### Problem
Report each line of the data that includes the word "This".

Stored items
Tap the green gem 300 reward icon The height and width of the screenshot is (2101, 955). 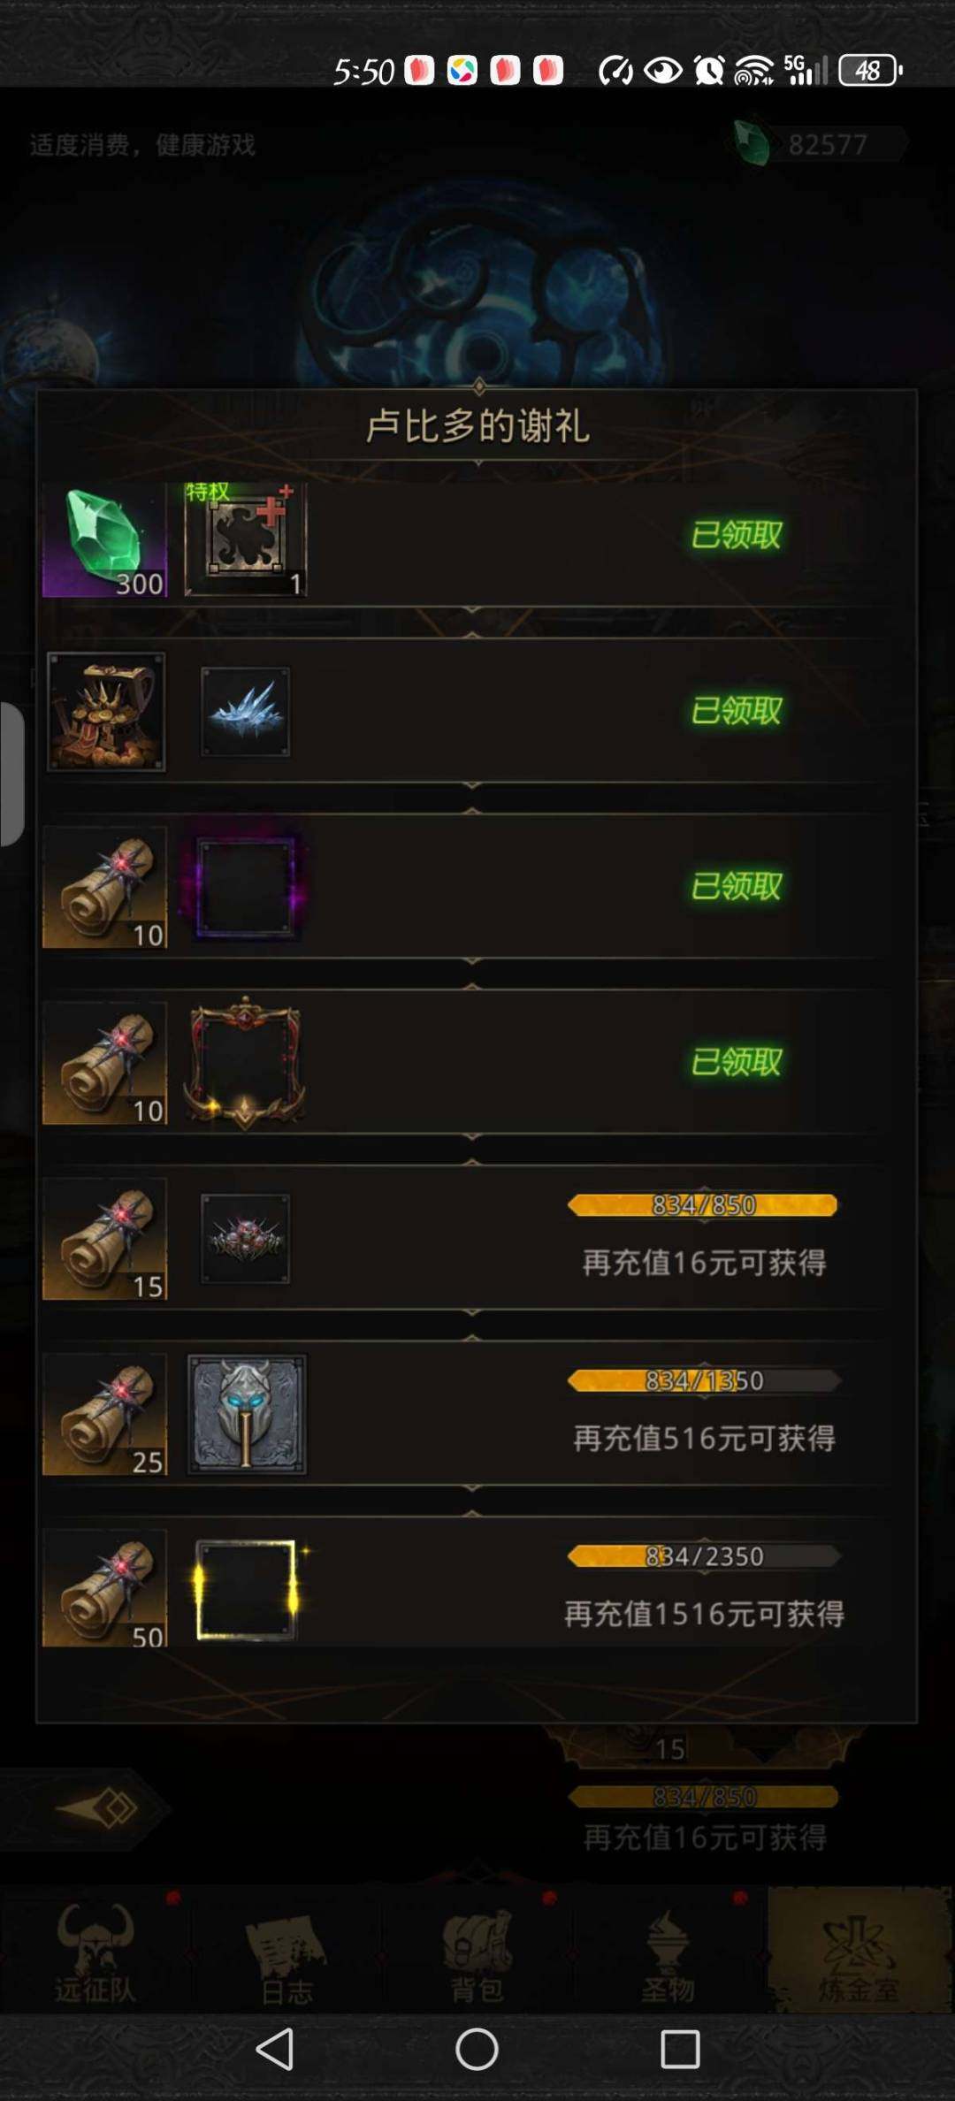pyautogui.click(x=104, y=539)
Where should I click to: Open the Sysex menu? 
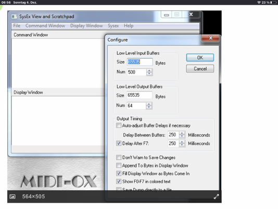tap(113, 26)
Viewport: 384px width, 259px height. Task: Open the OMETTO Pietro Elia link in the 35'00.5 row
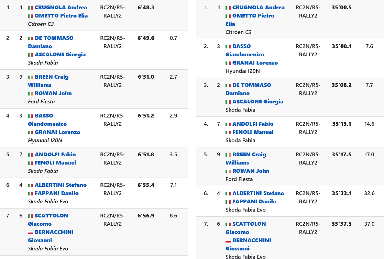253,16

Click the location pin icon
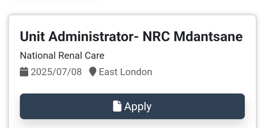pyautogui.click(x=93, y=72)
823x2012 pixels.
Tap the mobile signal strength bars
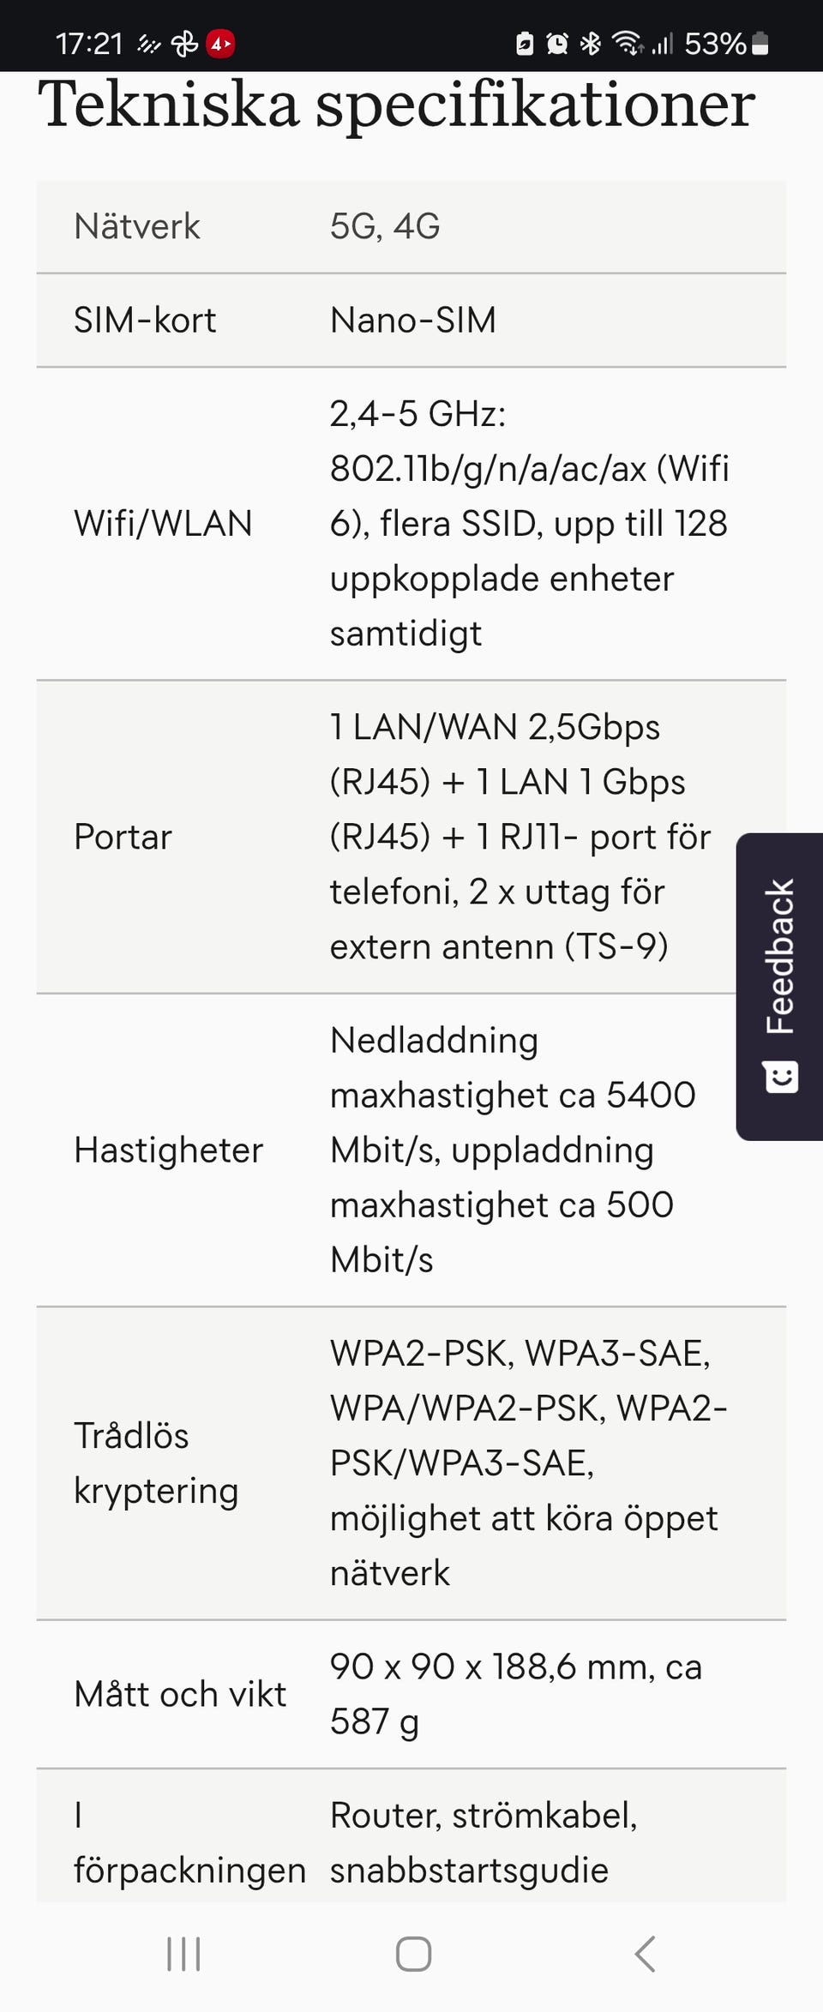662,44
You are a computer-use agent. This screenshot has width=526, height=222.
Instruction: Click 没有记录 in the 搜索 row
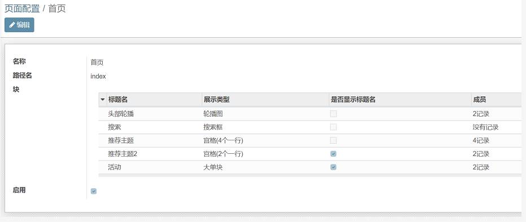485,127
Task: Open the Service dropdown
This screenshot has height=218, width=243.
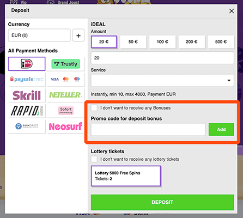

### Response
You are a computer-use agent. This screenshot has width=526, height=222.
This screenshot has height=218, width=243.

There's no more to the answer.